EXERCISE 1: Retype the lecture notes on visualizing categorical data, from "Introduced the Grammar" to "(starting with 1D)", inclusive.
EXERCISE 2: Write the next part of the lecture notes on visualizing categorical data, picking up after their final line.

Principles and Visualizations for 1D Categorical Data

Prof Ron Yurko

2024-08-28

Reminders, previously, and today…

HW1 was UPDATED and is due next Wednesday - complete the GenAI Literacy module ON TIME!
Complete HW0 by Thursday night! Confirms you have everything installed and can render .qmd files to PDF via tinytex

Walked through course logistics (READ THE SYLLABUS)
Introduced the Grammar of Graphics and ggplot2 basics

TODAY:

Discuss data visualization principles and the role of infographics
Visualizing categorical data (starting with 1D)

In the beginning…

Michael Florent van Langren published the first (known) statistical graphic in 1644

Plots different estimates of the longitudinal distance between Toledo, Spain and Rome, Italy
i.e., visualization of collected data to aid in estimation of parameter

John Snow Knows Something About Cholera

Charles Minard’s Map of Napoleon’s Russian Disaster

Florence Nightingale’s Rose Diagram

Milestones in Data Visualization History

Edward Tufte’s Principles of Data Visualization

Graphics: visually display measured quantities by combining points, lines, coordinate systems, numbers, symbols, words, shading, color

Often our goal is to show data and/or communicate a story

Induce viewer to think about substance, not graphical methodology
Make large, complex datasets more coherent
Encourage comparison of different pieces of data
Describe, explore, and identify relationships
Avoid data distortion and data decoration
Use consistent graph design

Avoid graphs that lead to misleading conclusions!

How to Fail this Class:

What about this spiral?

Requires distortion

Infographics to communicate a story (check out FlowingData for more examples)

Alberto Cairo and the art of insight

1D Categorical Data

Two different versions of categorical:

Nominal: coded with arbitrary numbers, i.e., no real order

Examples: race, gender, species, text

Ordinal: levels with a meaningful order

Examples: education level, grades, ranks

NOTE: R and ggplot considers a categorical variable to be factor

R will always treat categorical variables as ordinal! Defaults to alphabetical…
We will need to manually define the factor levels

1D categorical data structure

Observations are collected into a vector \((x_1, \dots, x_n)\), where \(n\) is number of observations
Each observed value \(x_i\) can only belong to one category level \(\{ C_1, C_2, \dots \}\)

Look at penguins data from the palmerpenguins package, focusing on species:

library(palmerpenguins)

DATASET EXTRACT:
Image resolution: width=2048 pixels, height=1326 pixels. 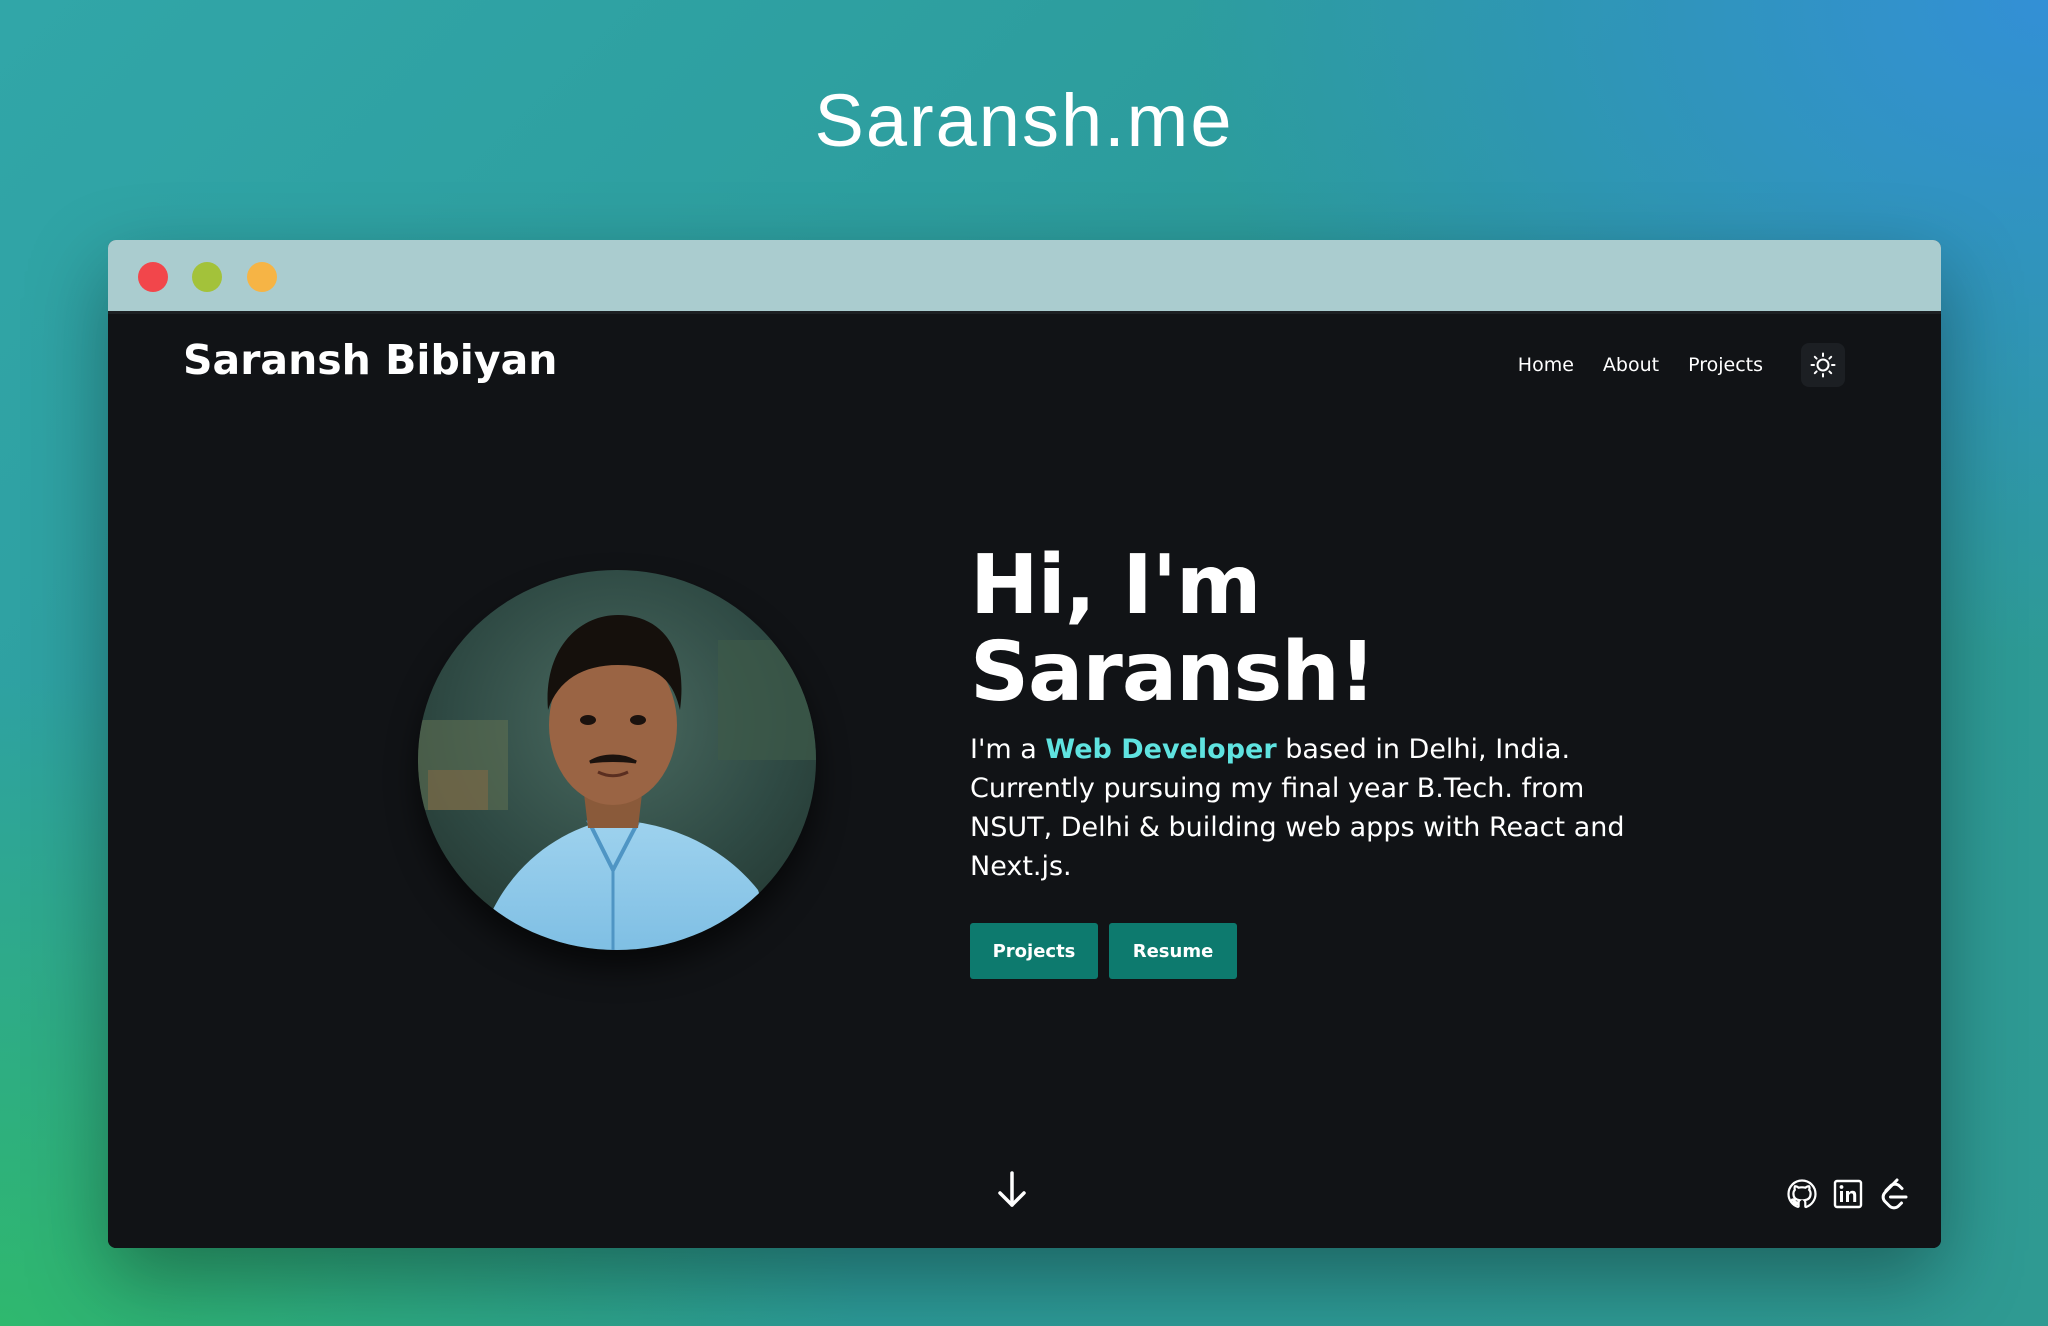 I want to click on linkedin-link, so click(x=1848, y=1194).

* * *

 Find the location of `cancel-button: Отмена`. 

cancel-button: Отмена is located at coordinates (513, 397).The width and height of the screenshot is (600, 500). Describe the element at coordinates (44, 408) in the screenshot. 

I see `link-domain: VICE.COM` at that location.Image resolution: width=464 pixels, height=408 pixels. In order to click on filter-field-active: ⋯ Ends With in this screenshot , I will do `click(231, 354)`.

...

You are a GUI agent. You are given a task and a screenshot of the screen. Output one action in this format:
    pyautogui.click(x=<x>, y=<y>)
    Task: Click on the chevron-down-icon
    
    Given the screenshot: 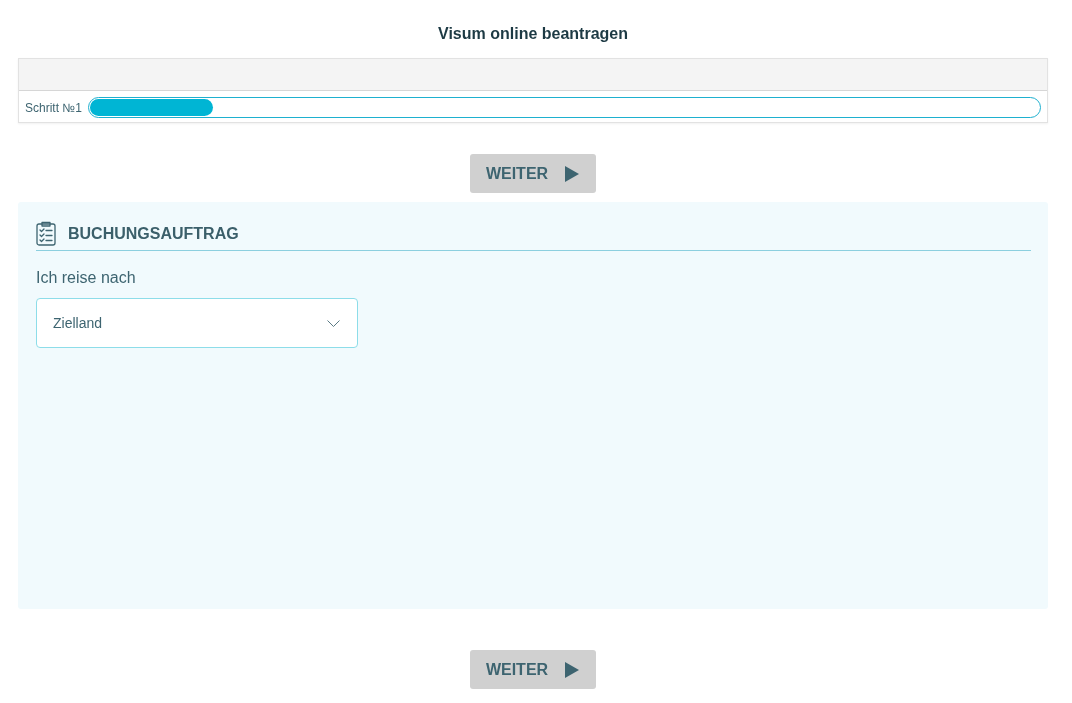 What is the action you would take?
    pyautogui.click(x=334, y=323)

ANSWER AREA 1:
Introduced the Grammar of Graphics and ggplot2 basics

TODAY:

Discuss data visualization principles and the role of infographics
Visualizing categorical data (starting with 1D)

ANSWER AREA 2:
head(penguins$species)

[1] Adelie Adelie Adelie Adelie Adelie Adelie
Levels: Adelie Chinstrap Gentoo

How could we summarize these data? What information would you report?

table(penguins$species)


   Adelie Chinstrap    Gentoo 
      152        68       124

Area plots

Each area corresponds to one categorical level
Area is proportional to counts/frequencies/percentages
Differences between areas correspond to differences between counts/frequencies/percentages

Bar charts

library(tidyverse)
penguins |>
  ggplot(aes(x = species)) +
  geom_bar()

Behind the scenes: statistical summaries

From Chapter 3 of R for Data Science

Spine charts - height version

penguins |>
  ggplot(aes(fill = species, x = "")) +
  geom_bar()

Spine charts - width version

penguins |>
  ggplot(aes(fill = species, x = "")) +
  geom_bar() +
  coord_flip()

What does a bar chart show?

Marginal Distribution

Assume categorical variable \(X\) has \(K\) categories: \(C_1, \dots, C_K\)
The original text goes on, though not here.